The other day, I met Daily Globe photoguy Brian Korthals in the back alley as he was coming in to work for the day.
"We get to go on an adventure!" I told him. That in itself is code-word for something exciting.
Adventures with BK have included such things as a late night road trip to Brewster to cover the fire at Minnesota Soybean Processors, and a trip to visit the bison on John Bowron’s ranch along the Blue Mounds north of Luverne … a trip that included being chased by a bison!
Our adventure on Tuesday afternoon was a trip out to the Langseth family farm on the eastern shores of Lake Ocheda. I am writing a story for Saturday’s edition of the Daily Globe about shoreline erosion, and I needed BK to take an awesome photo.
When he asked if I’d brought along my boots, I said, "Of course."
They were just the wrong kind of boots. I had thrown my winter lace-ups (which also work well when walking through mildly soupy cattle yards) into the hatchback of my car, but what I should have packed was a pair of knee-high rubber boots.
BK, who apparently is prepared for anything, had not only a pair of tall rubber boots in his car, but a walking stick as well!
Anyway, we arrived at the Langseths and took a little drive up to an area of the shoreline that has some really bad erosion issues. BK’s plan was to walk farther down a walking path for better access to the lakeshore, and I just followed along, soaking up the sunshine and appreciating the serene lake setting.
I followed BK all the way down to the lakeshore access point, stepped over an old, decaying tree trunk, ducked under a tree branch and then stopped in my tracks. The narrow shoreline suddenly ended. I briefly thought about taking off my shoes and hiking up my pant legs. Had it been the middle of July instead of the middle of November, I just might have done that!
Instead, Paul Langseth and I turned back and let BK go on his merry way through the water.
It wasn’t until later that day, after the photo had been taken and we were back in the office, that BK shared with me one of his "finds" while walking along the lakeshore.
The Langseth property was, hundreds of years ago, a Native American settlement grounds. There are lots and lots of artifacts to be found, and BK has done quite a bit of searching there.
Anyway, BK came over to my desk and handed me this little artifact that fit nicely into the palm of my hand.
I looked it over from every angle, thinking that it looked pretty cool.
Now, I don’t know much of anything about hunting for artifacts or the realm of archeology … so I had to ask, "What is it?"
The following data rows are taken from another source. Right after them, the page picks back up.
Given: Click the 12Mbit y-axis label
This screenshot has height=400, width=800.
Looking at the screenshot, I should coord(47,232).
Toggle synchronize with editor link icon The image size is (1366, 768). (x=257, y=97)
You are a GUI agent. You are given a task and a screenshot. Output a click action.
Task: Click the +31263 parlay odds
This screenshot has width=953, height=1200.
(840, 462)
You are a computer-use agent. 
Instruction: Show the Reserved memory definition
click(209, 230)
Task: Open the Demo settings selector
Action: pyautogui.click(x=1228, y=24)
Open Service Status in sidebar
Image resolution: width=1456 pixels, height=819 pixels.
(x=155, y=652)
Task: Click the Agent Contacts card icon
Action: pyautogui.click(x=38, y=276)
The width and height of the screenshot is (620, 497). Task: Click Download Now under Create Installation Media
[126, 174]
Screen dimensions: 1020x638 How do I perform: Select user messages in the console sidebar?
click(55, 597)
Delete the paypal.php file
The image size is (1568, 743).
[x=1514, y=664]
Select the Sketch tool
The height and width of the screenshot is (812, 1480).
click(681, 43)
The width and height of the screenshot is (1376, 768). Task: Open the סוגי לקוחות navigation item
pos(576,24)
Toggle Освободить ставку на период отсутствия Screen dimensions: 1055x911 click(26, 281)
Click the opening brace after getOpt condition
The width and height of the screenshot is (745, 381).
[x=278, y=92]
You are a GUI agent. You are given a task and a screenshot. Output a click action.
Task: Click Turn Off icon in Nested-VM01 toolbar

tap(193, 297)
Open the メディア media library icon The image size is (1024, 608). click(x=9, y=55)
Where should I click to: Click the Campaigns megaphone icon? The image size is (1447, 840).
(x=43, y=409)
It is a piece of buffalo tooth … one tooth, with the enamel intact on one side, but not on the other (see the back side photo below).
Now, I’m one of those people who gets squeemish at the sight of a person bleeding, screams bloody murder when I see a snake slither through the grass, gags at the thought of changing the niece’s dirty diaper, and feels like I must join in when a sick kid does the projectile vomit.
So, when BK asked if I’d like to keep the "artifact" as a memento of our Lake Ocheda adventure at the Langseths, I kindly said "No," so as not to hurt his feelings. I then had the sudden urge to go to the restroom and wash my hands … with lots of soap and hot water!
It wasn’t until Wednesday morning that I realized BK left the artifact laying on his desk. A co-worker was using the computer to work on a photo, picked up the buffalo tooth and asked, "What is this?"
"Don’t touch it!" I said, realizing immediately what it was.
She dropped it and grabbed for the hand sanitizer as I explained the artifact. Funny, but once she learned it was a buffalo tooth, she wasn’t nearly as grossed out by it as I was!
I’m still not comfortable touching the thing, but I had to take a couple of pictures of it to post here with my blog for you all to see. And yes, just in case you are wondering, I made another trip to the restroom for a couple of shots of liquid soap and a good scrubbing under the hot water faucet!